Summer reading that’s not

It’s that time of year when we’re bombarded with recommendations of what to read while on the beach or in the garden or, if your British and it’s raining, in the camper or beach hut. The New Yorker’s recommendations start with ‘For your summer reading, it might be nice to go with something relatively light.’ As I’ve been reading these listacles and adding a couple of titles to my Amazon Wishlist (though eventually I’ll get some from the library), I’ve noticed what’s missing – the books I’ve been reading so far this summer. Explainer: with an apartment in Nice and no school calendar to follow, my summer began in mid-May. I’m not complaining.

The three fiction books I’ve read for my first half of summer, and summer does seem to be more about fiction, are all authored by Ukrainian writers. While a couple have had favourable reviews in the popular press, with one on the New York Times best-seller list, none of them appear to be worthy of ‘summer reads.’ Is summer reading all about light subject matters for our holiday-mode brains? Or is there an unwritten rule among media outlets that summer reading should be detached from the harsh realities of current events?

Ignoring the summer hit list, my reading choices came from my friends and book reviews from earlier in the year.

Late May was consumed by Sweet Darusya: A Tale of Two Villages by Maria Matios. A deceptively simple read with a hint of magical realism, it could have been on any summer list. Perhaps it didn’t make the cut because it deals with some of the cruelty of life in Ukraine. Not the Ukraine that has been in our news since late February. This novel is set in a rural Carpathian village from the 1940s to the 60s, telling the story in three parts in reverse chronological order. The dysfunctional and often brutal lives of the two families at the centre of these interlocked tales have their moments of dry humour and weirdness. Ultimately it takes the reader back to the Second World War when the village was seized by the Romanians, followed by the Soviets, the Germans and back to the Soviets again. Though not a story about war, the fighting holds a shadowy presence. ‘Life and war continued simultaneously, at the same time dependent on and independent from one another.’

A few weeks in June went to Grey Bees by Andrey Kurkov.
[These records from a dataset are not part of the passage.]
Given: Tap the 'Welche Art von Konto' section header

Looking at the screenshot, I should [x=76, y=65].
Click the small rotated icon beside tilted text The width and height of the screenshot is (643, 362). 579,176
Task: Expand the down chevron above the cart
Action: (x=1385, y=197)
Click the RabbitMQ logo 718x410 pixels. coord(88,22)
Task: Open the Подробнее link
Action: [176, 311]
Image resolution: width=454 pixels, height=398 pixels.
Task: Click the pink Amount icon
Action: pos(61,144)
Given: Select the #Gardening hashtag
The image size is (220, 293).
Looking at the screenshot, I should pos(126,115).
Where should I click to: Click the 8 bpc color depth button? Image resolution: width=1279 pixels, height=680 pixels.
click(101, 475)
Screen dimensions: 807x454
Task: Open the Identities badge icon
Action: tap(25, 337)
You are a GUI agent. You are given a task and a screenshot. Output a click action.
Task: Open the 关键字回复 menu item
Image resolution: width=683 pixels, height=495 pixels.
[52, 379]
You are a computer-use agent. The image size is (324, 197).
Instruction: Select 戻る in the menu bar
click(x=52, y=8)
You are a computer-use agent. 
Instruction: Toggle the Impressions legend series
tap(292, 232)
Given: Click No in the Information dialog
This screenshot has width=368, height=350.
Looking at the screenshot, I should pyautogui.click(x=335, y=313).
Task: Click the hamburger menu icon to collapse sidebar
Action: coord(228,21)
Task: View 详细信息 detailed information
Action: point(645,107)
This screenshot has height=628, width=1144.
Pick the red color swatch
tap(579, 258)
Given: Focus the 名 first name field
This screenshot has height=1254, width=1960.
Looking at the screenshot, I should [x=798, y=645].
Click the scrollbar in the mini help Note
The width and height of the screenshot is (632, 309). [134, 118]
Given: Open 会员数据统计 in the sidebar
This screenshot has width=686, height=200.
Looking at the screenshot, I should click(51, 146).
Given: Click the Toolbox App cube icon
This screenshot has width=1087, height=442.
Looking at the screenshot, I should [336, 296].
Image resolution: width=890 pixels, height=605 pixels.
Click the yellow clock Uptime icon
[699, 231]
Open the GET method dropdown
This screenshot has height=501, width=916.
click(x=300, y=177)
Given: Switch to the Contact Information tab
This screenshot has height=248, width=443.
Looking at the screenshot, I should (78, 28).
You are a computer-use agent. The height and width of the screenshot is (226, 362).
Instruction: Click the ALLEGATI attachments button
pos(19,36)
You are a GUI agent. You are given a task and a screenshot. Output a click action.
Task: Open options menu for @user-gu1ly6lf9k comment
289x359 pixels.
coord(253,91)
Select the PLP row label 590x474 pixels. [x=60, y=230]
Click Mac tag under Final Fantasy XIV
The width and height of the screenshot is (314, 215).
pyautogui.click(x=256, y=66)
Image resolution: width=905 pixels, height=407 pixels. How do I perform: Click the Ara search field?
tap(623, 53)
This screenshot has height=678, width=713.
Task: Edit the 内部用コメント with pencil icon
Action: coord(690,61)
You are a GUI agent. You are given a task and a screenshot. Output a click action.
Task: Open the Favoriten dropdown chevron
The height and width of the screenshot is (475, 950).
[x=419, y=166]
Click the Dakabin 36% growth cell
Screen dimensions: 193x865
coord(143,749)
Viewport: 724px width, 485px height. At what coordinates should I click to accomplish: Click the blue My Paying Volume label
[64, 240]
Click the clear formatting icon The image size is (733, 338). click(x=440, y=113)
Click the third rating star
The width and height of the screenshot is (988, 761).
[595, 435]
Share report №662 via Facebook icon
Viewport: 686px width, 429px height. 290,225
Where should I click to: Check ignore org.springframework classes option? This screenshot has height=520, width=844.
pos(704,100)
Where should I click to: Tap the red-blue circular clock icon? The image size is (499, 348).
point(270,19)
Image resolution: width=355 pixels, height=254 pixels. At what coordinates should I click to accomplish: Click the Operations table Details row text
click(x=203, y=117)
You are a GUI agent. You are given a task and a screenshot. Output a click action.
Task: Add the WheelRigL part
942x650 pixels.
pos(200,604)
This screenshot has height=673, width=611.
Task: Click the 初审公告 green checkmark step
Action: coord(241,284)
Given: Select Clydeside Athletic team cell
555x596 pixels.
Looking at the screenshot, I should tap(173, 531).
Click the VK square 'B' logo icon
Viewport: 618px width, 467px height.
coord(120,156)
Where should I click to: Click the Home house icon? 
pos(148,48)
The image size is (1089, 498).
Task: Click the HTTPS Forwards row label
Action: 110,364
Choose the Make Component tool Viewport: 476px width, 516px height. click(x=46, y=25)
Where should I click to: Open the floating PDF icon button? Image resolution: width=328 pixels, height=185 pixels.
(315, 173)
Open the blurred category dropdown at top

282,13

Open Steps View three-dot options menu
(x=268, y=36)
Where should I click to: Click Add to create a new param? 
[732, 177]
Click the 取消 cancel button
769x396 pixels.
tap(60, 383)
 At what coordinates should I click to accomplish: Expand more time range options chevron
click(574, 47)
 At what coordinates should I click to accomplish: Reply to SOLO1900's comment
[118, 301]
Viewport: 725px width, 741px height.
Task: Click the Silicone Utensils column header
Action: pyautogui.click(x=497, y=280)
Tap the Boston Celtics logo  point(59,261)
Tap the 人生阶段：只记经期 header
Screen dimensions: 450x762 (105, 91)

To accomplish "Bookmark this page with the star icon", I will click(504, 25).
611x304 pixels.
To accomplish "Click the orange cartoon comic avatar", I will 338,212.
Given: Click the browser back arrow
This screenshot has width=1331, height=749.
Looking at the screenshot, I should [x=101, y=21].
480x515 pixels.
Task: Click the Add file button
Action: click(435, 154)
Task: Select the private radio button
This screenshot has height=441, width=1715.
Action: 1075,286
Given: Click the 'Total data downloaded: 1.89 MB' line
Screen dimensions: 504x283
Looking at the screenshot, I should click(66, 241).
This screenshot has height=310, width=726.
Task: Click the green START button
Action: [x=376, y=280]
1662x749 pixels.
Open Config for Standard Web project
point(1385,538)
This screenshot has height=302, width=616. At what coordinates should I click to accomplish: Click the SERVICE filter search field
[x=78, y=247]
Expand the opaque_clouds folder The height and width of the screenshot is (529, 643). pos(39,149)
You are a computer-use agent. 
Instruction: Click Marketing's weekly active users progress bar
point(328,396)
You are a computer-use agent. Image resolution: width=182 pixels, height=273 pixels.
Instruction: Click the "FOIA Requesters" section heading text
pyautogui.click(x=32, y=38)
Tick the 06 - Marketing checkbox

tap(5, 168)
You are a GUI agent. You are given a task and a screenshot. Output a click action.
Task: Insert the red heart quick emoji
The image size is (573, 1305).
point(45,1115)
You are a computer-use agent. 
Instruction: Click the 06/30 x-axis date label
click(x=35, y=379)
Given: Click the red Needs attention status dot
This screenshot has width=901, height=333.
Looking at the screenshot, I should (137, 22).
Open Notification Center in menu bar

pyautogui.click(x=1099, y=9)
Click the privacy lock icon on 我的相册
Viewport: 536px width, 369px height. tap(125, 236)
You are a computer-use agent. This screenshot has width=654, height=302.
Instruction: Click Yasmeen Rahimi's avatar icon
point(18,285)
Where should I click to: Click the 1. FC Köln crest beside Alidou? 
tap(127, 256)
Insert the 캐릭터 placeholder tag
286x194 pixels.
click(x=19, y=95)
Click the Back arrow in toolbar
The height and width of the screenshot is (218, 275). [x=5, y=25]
Set soon after the Russian annexation of Crimea when Russian-backed separatists were fighting Ukrainians in Donetsk and Luhansk, this story is all about war but from the view of civilians caught up in it. During this conflict, Donbas became a grey zone, which included a village where only a beekeeper and a ‘sort of friend’- that is, a friend of convenience – remain with limited resources. More of a page turner than Sweet Darusya, Grey Bees has characters I cared about and could chuckle with. The novel is sprinkled with light touches of humour and socio-political satire, and yet at the same time manages to convey the gravity of the circumstances for these lost souls.

I’ve ended this Ukrainian trio last week with a collection of stories by Oksana Zabuzhko called Your Ad Could Go Here. Indeed, the stories are as diverse as advertisements, a potpourri of subjects, written with the sophistication and bizarre juxtaposition of Zabuzhko’s celebrated poetry. I’ll let her prose speak for itself in this passage of a woman trying to go about her routine the morning after a casual sex encounter:

“Later she takes a long, thorough bath, and brushes her teeth three times because the odour seems permanent, and when she steps out of the bath, it’s starting to turn grey outside. Vovka Lasota lies in her bed with his head wrapped in the sheets like a Bedouin corpse ready for burial, and just like the dead Bedouin, he has nowhere to go (sure, divorce isn’t easy on anyone, especially on men, who soon seem like abandoned dogs who’ll lick anyone, seeking a master).”

I’m glad I didn’t let the heat wave (39C in Ely last week) stop me from taking in these books that might not be beach reading but seem as important as they were enjoyable. Forget the summer reading listacles, I’m keeping some of my thoughts with people trapped in this ruthless war.